● INPUT FOR THIS TASK
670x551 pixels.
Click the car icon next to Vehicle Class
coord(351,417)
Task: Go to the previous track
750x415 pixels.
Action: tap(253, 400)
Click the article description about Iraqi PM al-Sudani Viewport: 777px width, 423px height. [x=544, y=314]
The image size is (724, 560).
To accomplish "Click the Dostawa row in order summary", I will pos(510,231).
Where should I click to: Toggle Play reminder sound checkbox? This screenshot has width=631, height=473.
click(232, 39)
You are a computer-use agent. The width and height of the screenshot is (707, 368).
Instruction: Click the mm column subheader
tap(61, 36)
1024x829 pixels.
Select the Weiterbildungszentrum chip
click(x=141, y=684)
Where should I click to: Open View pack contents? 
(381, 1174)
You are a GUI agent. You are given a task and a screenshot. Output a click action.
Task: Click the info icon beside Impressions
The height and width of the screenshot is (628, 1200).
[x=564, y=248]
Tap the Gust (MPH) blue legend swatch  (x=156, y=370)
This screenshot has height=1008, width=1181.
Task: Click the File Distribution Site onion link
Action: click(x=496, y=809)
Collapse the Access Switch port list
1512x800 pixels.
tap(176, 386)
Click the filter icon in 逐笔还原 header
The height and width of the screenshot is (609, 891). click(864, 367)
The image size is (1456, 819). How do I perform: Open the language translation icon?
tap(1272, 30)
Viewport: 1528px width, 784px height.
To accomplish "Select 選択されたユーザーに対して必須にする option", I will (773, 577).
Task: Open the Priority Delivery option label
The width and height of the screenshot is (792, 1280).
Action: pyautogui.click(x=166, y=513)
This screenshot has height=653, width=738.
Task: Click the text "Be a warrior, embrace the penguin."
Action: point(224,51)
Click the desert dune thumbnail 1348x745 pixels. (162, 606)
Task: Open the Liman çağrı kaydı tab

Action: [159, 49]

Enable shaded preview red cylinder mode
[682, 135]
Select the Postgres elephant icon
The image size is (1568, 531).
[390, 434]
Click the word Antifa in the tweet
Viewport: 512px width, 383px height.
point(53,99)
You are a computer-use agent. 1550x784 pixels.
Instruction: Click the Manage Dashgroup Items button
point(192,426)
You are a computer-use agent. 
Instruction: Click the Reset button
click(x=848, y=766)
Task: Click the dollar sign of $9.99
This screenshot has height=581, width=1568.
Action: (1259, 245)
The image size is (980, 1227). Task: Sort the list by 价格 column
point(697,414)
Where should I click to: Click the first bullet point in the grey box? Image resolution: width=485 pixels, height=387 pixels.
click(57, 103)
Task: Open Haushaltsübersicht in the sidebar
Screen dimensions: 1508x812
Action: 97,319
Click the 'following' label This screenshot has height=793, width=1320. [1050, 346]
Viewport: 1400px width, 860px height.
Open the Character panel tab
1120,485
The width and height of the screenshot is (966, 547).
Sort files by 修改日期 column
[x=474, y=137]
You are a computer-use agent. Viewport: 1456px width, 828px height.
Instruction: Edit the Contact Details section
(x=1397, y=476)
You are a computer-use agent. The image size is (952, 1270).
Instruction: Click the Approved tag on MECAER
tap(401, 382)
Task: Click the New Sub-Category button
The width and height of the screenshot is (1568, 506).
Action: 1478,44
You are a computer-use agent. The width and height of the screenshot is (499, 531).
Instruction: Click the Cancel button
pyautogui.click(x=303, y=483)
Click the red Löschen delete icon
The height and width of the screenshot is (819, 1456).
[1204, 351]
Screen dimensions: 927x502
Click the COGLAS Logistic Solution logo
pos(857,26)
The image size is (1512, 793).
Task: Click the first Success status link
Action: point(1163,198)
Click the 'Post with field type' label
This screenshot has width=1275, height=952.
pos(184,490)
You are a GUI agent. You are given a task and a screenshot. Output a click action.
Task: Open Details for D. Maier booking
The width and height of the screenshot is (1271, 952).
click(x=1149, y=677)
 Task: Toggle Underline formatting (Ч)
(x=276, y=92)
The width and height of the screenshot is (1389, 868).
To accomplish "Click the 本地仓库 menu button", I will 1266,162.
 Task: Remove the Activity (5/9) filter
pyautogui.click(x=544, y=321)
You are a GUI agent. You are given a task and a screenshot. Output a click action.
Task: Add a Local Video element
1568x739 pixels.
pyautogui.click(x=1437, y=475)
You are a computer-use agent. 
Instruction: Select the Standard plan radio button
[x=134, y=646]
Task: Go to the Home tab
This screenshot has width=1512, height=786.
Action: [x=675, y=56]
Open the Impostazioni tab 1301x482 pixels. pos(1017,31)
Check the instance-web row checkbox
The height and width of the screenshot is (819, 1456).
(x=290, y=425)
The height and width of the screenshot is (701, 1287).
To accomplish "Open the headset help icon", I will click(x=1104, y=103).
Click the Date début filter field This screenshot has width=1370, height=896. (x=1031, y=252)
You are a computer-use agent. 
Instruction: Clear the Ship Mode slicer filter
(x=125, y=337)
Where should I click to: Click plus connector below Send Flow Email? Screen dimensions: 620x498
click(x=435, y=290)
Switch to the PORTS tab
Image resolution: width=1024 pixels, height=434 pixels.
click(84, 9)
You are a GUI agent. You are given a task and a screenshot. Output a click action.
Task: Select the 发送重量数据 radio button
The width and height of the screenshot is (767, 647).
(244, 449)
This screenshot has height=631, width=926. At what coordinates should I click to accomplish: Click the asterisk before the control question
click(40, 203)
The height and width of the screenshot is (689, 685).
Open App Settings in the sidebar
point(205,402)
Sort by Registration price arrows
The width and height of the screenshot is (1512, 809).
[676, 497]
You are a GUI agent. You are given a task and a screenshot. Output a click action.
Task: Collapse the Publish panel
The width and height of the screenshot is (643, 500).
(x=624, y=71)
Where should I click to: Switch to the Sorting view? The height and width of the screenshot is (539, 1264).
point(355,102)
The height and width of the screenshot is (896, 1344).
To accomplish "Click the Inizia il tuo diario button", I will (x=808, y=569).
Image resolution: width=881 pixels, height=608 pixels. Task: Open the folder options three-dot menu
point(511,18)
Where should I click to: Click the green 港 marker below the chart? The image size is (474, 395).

● WRITTEN EXERCISE
Present every line of the material above as a Markdown table with the columns Row and Line. Skip blank lines.

● COMPLETED EXERCISE
| Row | Line |
|---|---|
| 1 | 670x551 pixels. |
| 2 | Click the car icon next to Vehicle Class |
| 3 | coord(351,417) |
| 4 | Task: Go to the previous track |
| 5 | 750x415 pixels. |
| 6 | Action: tap(253, 400) |
| 7 | Click the article description about Iraqi PM al-Sudani Viewport: 777px width, 423px height. [x=544, y=314] |
| 8 | The image size is (724, 560). |
| 9 | To accomplish "Click the Dostawa row in order summary", I will pos(510,231). |
| 10 | Where should I click to: Toggle Play reminder sound checkbox? This screenshot has width=631, height=473. |
| 11 | click(232, 39) |
| 12 | You are a computer-use agent. The width and height of the screenshot is (707, 368). |
| 13 | Instruction: Click the mm column subheader |
| 14 | tap(61, 36) |
| 15 | 1024x829 pixels. |
| 16 | Select the Weiterbildungszentrum chip |
| 17 | click(x=141, y=684) |
| 18 | Where should I click to: Open View pack contents?  |
| 19 | (381, 1174) |
| 20 | You are a GUI agent. You are given a task and a screenshot. Output a click action. |
| 21 | Task: Click the info icon beside Impressions |
| 22 | The height and width of the screenshot is (628, 1200). |
| 23 | [x=564, y=248] |
| 24 | Tap the Gust (MPH) blue legend swatch  (x=156, y=370) |
| 25 | This screenshot has height=1008, width=1181. |
| 26 | Task: Click the File Distribution Site onion link |
| 27 | Action: click(x=496, y=809) |
| 28 | Collapse the Access Switch port list |
| 29 | 1512x800 pixels. |
| 30 | tap(176, 386) |
| 31 | Click the filter icon in 逐笔还原 header |
| 32 | The height and width of the screenshot is (609, 891). click(864, 367) |
| 33 | The image size is (1456, 819). How do I perform: Open the language translation icon? |
| 34 | tap(1272, 30) |
| 35 | Viewport: 1528px width, 784px height. |
| 36 | To accomplish "Select 選択されたユーザーに対して必須にする option", I will (773, 577). |
| 37 | Task: Open the Priority Delivery option label |
| 38 | The width and height of the screenshot is (792, 1280). |
| 39 | Action: pyautogui.click(x=166, y=513) |
| 40 | This screenshot has height=653, width=738. |
| 41 | Task: Click the text "Be a warrior, embrace the penguin." |
| 42 | Action: point(224,51) |
| 43 | Click the desert dune thumbnail 1348x745 pixels. (162, 606) |
| 44 | Task: Open the Liman çağrı kaydı tab |
| 45 | Action: [159, 49] |
| 46 | Enable shaded preview red cylinder mode |
| 47 | [682, 135] |
| 48 | Select the Postgres elephant icon |
| 49 | The image size is (1568, 531). |
| 50 | [390, 434] |
| 51 | Click the word Antifa in the tweet |
| 52 | Viewport: 512px width, 383px height. |
| 53 | point(53,99) |
| 54 | You are a computer-use agent. 1550x784 pixels. |
| 55 | Instruction: Click the Manage Dashgroup Items button |
| 56 | point(192,426) |
| 57 | You are a computer-use agent.  |
| 58 | Instruction: Click the Reset button |
| 59 | click(x=848, y=766) |
| 60 | Task: Click the dollar sign of $9.99 |
| 61 | This screenshot has height=581, width=1568. |
| 62 | Action: (1259, 245) |
| 63 | The image size is (980, 1227). Task: Sort the list by 价格 column |
| 64 | point(697,414) |
| 65 | Where should I click to: Click the first bullet point in the grey box? Image resolution: width=485 pixels, height=387 pixels. |
| 66 | click(57, 103) |
| 67 | Task: Open Haushaltsübersicht in the sidebar |
| 68 | Screen dimensions: 1508x812 |
| 69 | Action: 97,319 |
| 70 | Click the 'following' label This screenshot has height=793, width=1320. [1050, 346] |
| 71 | Viewport: 1400px width, 860px height. |
| 72 | Open the Character panel tab |
| 73 | 1120,485 |
| 74 | The width and height of the screenshot is (966, 547). |
| 75 | Sort files by 修改日期 column |
| 76 | [x=474, y=137] |
| 77 | You are a computer-use agent. Viewport: 1456px width, 828px height. |
| 78 | Instruction: Edit the Contact Details section |
| 79 | (x=1397, y=476) |
| 80 | You are a computer-use agent. The image size is (952, 1270). |
| 81 | Instruction: Click the Approved tag on MECAER |
| 82 | tap(401, 382) |
| 83 | Task: Click the New Sub-Category button |
| 84 | The width and height of the screenshot is (1568, 506). |
| 85 | Action: 1478,44 |
| 86 | You are a computer-use agent. The width and height of the screenshot is (499, 531). |
| 87 | Instruction: Click the Cancel button |
| 88 | pyautogui.click(x=303, y=483) |
| 89 | Click the red Löschen delete icon |
| 90 | The height and width of the screenshot is (819, 1456). |
| 91 | [1204, 351] |
| 92 | Screen dimensions: 927x502 |
| 93 | Click the COGLAS Logistic Solution logo |
| 94 | pos(857,26) |
| 95 | The image size is (1512, 793). |
| 96 | Task: Click the first Success status link |
| 97 | Action: point(1163,198) |
| 98 | Click the 'Post with field type' label |
| 99 | This screenshot has width=1275, height=952. |
| 100 | pos(184,490) |
| 101 | You are a GUI agent. You are given a task and a screenshot. Output a click action. |
| 102 | Task: Open Details for D. Maier booking |
| 103 | The width and height of the screenshot is (1271, 952). |
| 104 | click(x=1149, y=677) |
| 105 |  Task: Toggle Underline formatting (Ч) |
| 106 | (x=276, y=92) |
| 107 | The width and height of the screenshot is (1389, 868). |
| 108 | To accomplish "Click the 本地仓库 menu button", I will 1266,162. |
| 109 |  Task: Remove the Activity (5/9) filter |
| 110 | pyautogui.click(x=544, y=321) |
| 111 | You are a GUI agent. You are given a task and a screenshot. Output a click action. |
| 112 | Task: Add a Local Video element |
| 113 | 1568x739 pixels. |
| 114 | pyautogui.click(x=1437, y=475) |
| 115 | You are a computer-use agent.  |
| 116 | Instruction: Select the Standard plan radio button |
| 117 | [x=134, y=646] |
| 118 | Task: Go to the Home tab |
| 119 | This screenshot has width=1512, height=786. |
| 120 | Action: [x=675, y=56] |
| 121 | Open the Impostazioni tab 1301x482 pixels. pos(1017,31) |
| 122 | Check the instance-web row checkbox |
| 123 | The height and width of the screenshot is (819, 1456). |
| 124 | (x=290, y=425) |
| 125 | The height and width of the screenshot is (701, 1287). |
| 126 | To accomplish "Open the headset help icon", I will click(x=1104, y=103). |
| 127 | Click the Date début filter field This screenshot has width=1370, height=896. (x=1031, y=252) |
| 128 | You are a computer-use agent.  |
| 129 | Instruction: Clear the Ship Mode slicer filter |
| 130 | (x=125, y=337) |
| 131 | Where should I click to: Click plus connector below Send Flow Email? Screen dimensions: 620x498 |
| 132 | click(x=435, y=290) |
| 133 | Switch to the PORTS tab |
| 134 | Image resolution: width=1024 pixels, height=434 pixels. |
| 135 | click(84, 9) |
| 136 | You are a GUI agent. You are given a task and a screenshot. Output a click action. |
| 137 | Task: Select the 发送重量数据 radio button |
| 138 | The width and height of the screenshot is (767, 647). |
| 139 | (244, 449) |
| 140 | This screenshot has height=631, width=926. At what coordinates should I click to accomplish: Click the asterisk before the control question |
| 141 | click(40, 203) |
| 142 | The height and width of the screenshot is (689, 685). |
| 143 | Open App Settings in the sidebar |
| 144 | point(205,402) |
| 145 | Sort by Registration price arrows |
| 146 | The width and height of the screenshot is (1512, 809). |
| 147 | [676, 497] |
| 148 | You are a GUI agent. You are given a task and a screenshot. Output a click action. |
| 149 | Task: Collapse the Publish panel |
| 150 | The width and height of the screenshot is (643, 500). |
| 151 | (x=624, y=71) |
| 152 | Where should I click to: Switch to the Sorting view? The height and width of the screenshot is (539, 1264). |
| 153 | point(355,102) |
| 154 | The height and width of the screenshot is (896, 1344). |
| 155 | To accomplish "Click the Inizia il tuo diario button", I will (x=808, y=569). |
| 156 | Image resolution: width=881 pixels, height=608 pixels. Task: Open the folder options three-dot menu |
| 157 | point(511,18) |
| 158 | Where should I click to: Click the green 港 marker below the chart? The image size is (474, 395). |